*Belge Alıntısı*
..............................

O, birdir, birliktir, eşi ve benzeri yoktur, ölüden diriyi diriden ölüyü çıkarandır…

 Uçmak kuşlara verilen bir haslettir. İnsan yapsa yapsa onlardan kopya çekerek uçakları ve modern hava ulaşım araçlarını yapabilirler. Yalnız o araçlar ne şekilde gelişirse gelişsin insani özellileri taşıyamazlar. İnsan sanatkârdır. Kendisine bahşedilen akıl melekesiyle dünün insanın düşünmekte bile zorlandığı birçok şeyi başarmış, yalnız ruhunu verememiş ve veremeyecektir. İcat etmek ‘halk’ etmek değildir. Mevcut olanları toplamak, bir araya getirmek, ayrı eşyaları bir araya getirerek yeni bir ürün, bileşke ortaya koymaktır.

Hammadde ezelde var edilmiştir. Güneşin, o’nun varlığını şavkıyla ortaya çıkaracak, yeni bir eser ortaya çıkarmak isteyene ‘ben buradayım’ diyecektir. Maddeyi yaratan O, güneşi yaratan O’dur. Bu yoktan var edişte ikircilik yoktur. Yarış olmamış, olamayacaktır. Bu ne ırklararası, ne renklerarası ne kıtalararası bir maratondur. Yarış, yaratılmışa yararlı icatlar, verimler ortaya koyarak, yoktan vâredenin direktifleri doğrultusunda doğru rotayı bulmaktır.

Renkler ve zevkler varoluş gayesi anlaşılınca önem ve ehemmiyetini ortaya koyacaktır. Kuytu köşeler, dar sokaklar, kimsesiz sanılan ıssız vadiler, görünüşte kimsesiz gibi olsalar da kimsiz değillerdir. Simsiyah bir gecede simsiyah bir taşın üstünde yolunu bulan karıncanın telaşının bir gayesi vardır elbette. İzbelerde yaşayan, bakmaya, seyretmeye bile tahammül edemediğimiz, küçüklü büyüklü varlıkların yaradılışını anlamaktan aciz olsak ta, sayısız hikmetlerinin olduğu inkâr edilemez bir gerçektir.

..............................

*Seçilmiş Veriler*
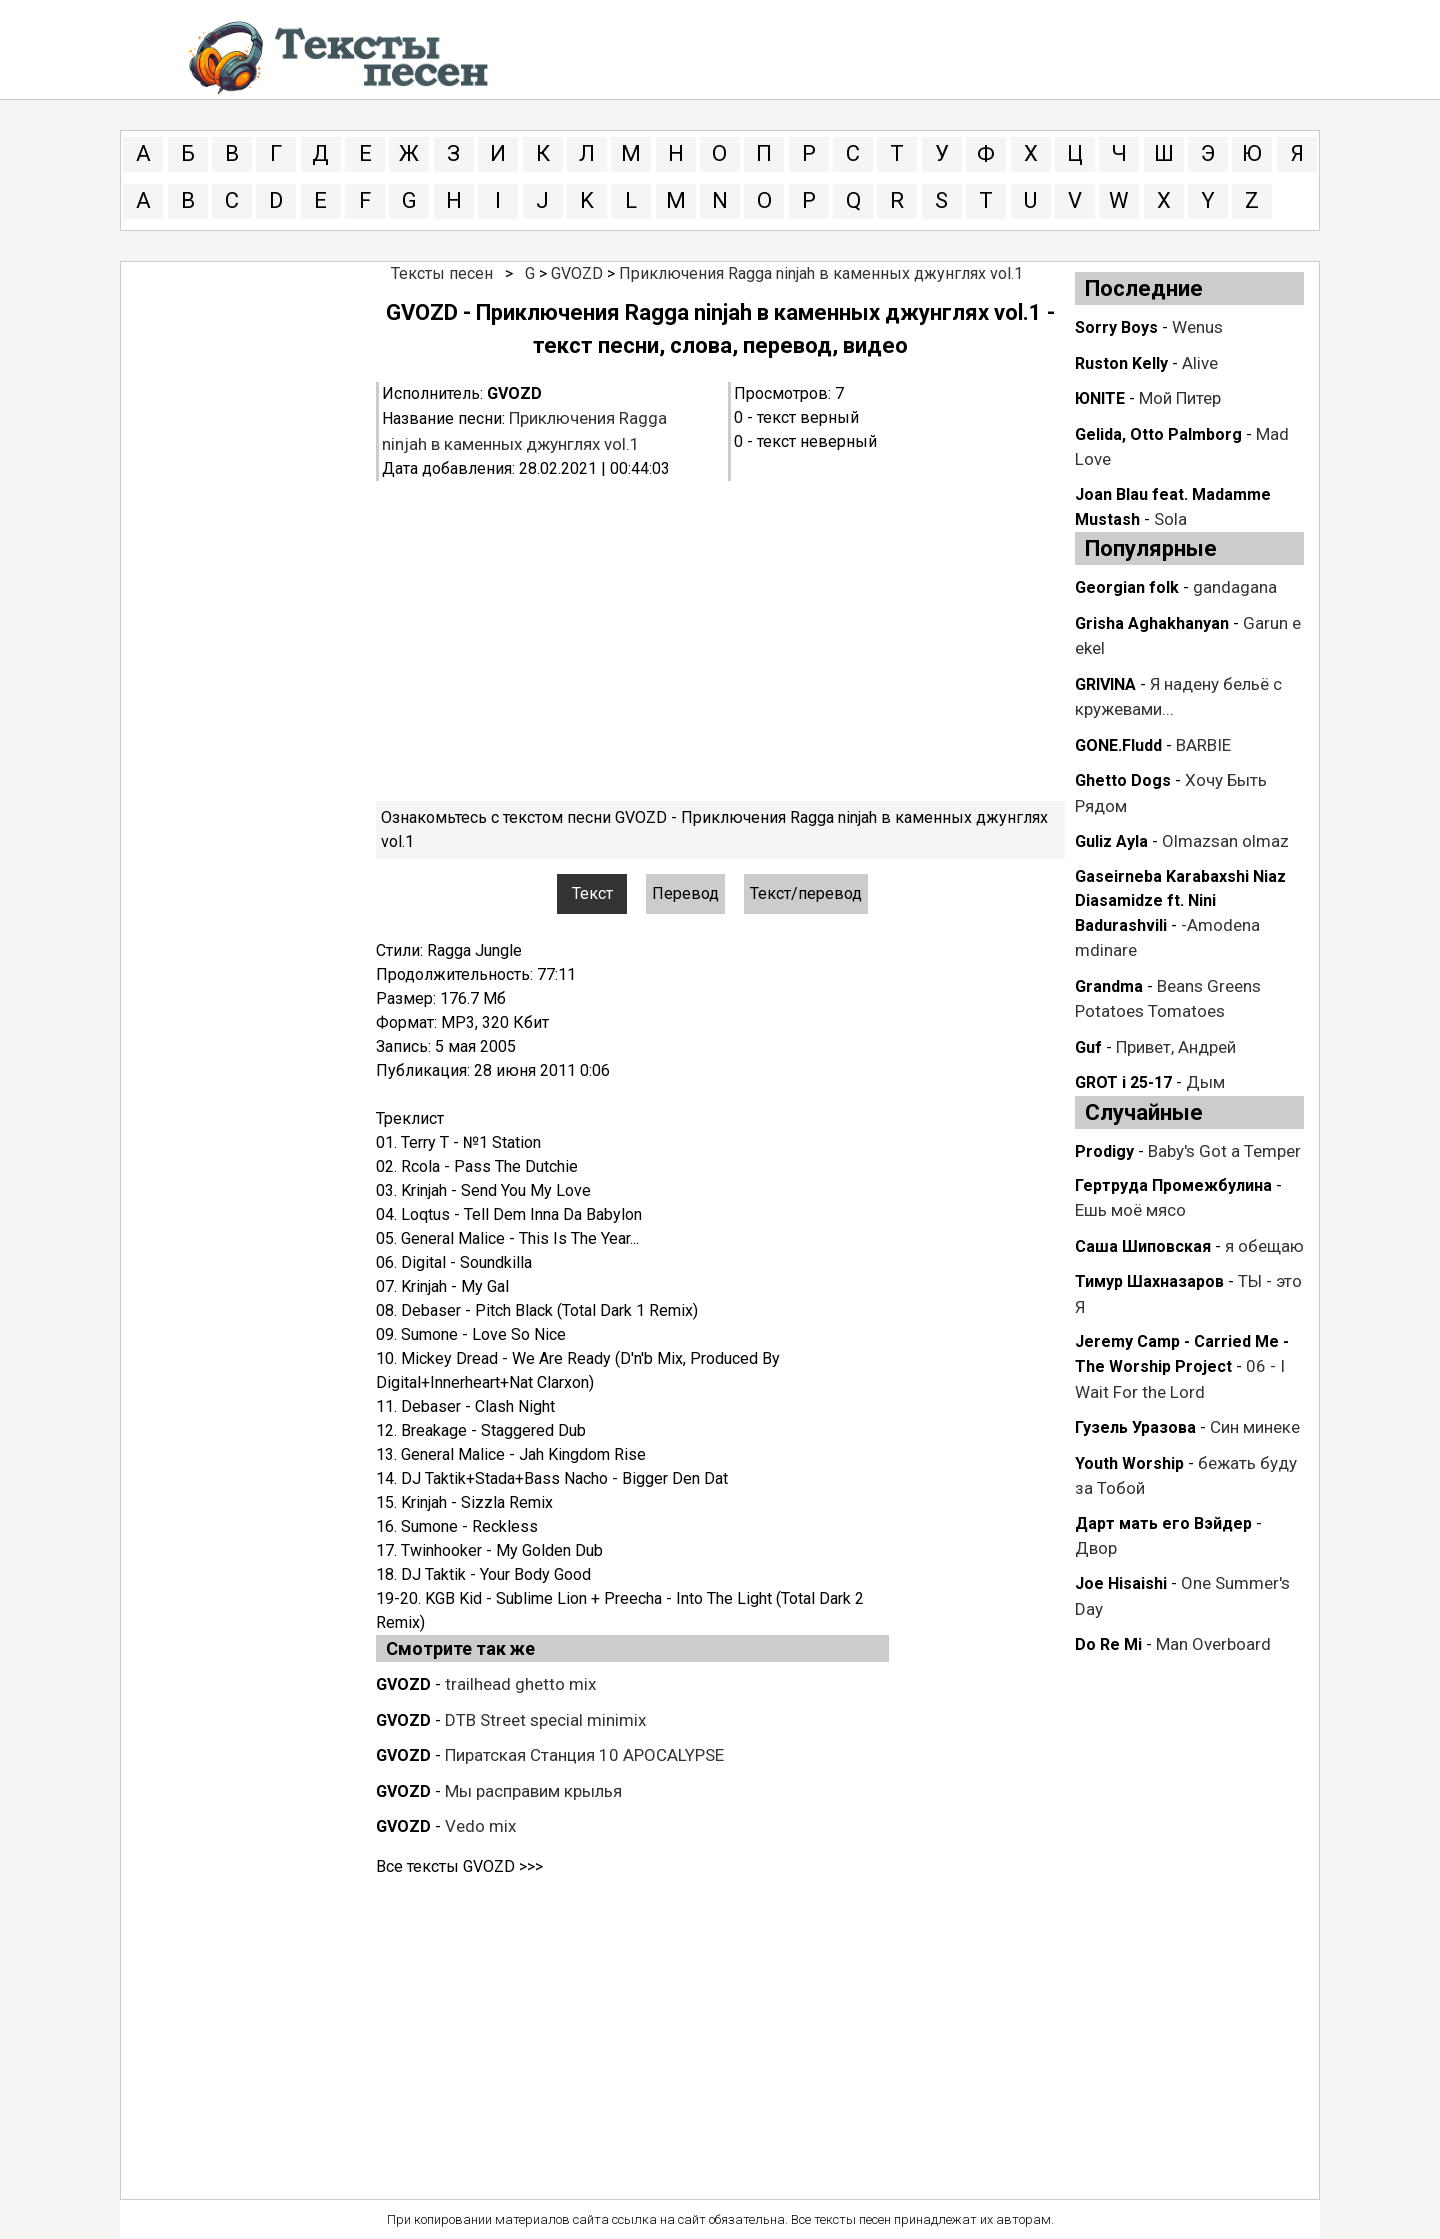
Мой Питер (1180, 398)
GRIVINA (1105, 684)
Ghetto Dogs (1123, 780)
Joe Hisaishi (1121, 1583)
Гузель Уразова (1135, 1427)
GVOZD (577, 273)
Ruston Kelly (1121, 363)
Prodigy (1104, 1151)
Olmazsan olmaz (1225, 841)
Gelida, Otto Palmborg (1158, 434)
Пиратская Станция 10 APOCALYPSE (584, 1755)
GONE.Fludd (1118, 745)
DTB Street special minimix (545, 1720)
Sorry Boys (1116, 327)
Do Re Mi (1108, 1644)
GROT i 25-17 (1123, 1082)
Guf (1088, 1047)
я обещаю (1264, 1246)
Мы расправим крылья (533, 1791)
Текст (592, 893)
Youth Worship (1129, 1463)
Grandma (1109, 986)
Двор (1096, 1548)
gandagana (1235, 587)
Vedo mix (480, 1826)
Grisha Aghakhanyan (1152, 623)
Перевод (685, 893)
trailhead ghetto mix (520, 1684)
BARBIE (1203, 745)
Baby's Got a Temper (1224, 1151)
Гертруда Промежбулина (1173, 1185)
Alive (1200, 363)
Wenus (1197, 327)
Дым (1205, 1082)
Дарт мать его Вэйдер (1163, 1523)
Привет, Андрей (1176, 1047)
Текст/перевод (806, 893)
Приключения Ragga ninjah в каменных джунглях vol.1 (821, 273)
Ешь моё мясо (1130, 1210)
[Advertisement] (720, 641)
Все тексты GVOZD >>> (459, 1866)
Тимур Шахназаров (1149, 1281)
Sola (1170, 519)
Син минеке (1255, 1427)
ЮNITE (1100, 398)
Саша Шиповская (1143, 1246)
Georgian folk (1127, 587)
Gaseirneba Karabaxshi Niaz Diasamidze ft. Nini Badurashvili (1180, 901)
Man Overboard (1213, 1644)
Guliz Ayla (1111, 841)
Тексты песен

..............................

*Verilen Soru 1*
Belge alıntısına göre aşağıdaki soruları cevaplayınız.
(a) Uçmak kime verilmiş bir haslettir?
(b) İcat etmek ne değildir?
(c) Simsiyah bir gecede simsiyah bir taşın üstünde yolunu bulan varlık hangisidir?
*Verilen Soru 2*
Aşağıdaki ifadelerin belge alıntısıyla uyuşup uyuşmadığını belirtiniz. Her cevabı, metinden karara esas olan sözleri aynen aktararak destekleyiniz.
(a) İnsan, aklıyla yaptığı araçlara ruhunu verebilmiştir.
(b) Hammadde ezelde var edilmiştir.
(c) Sözü edilen yarış, kıtalar arası bir maratondur.

*Yazılı Cevap 1*
(a) Kuşlara.
(b) İcat etmek "halk" etmek değildir.
(c) Karınca.

*Yazılı Cevap 2*
(a) Hayır: "yalnız ruhunu verememiş ve veremeyecektir."
(b) Evet: "Hammadde ezelde var edilmiştir."
(c) Hayır: "Bu ne ırklararası, ne renklerarası ne kıtalararası bir maratondur."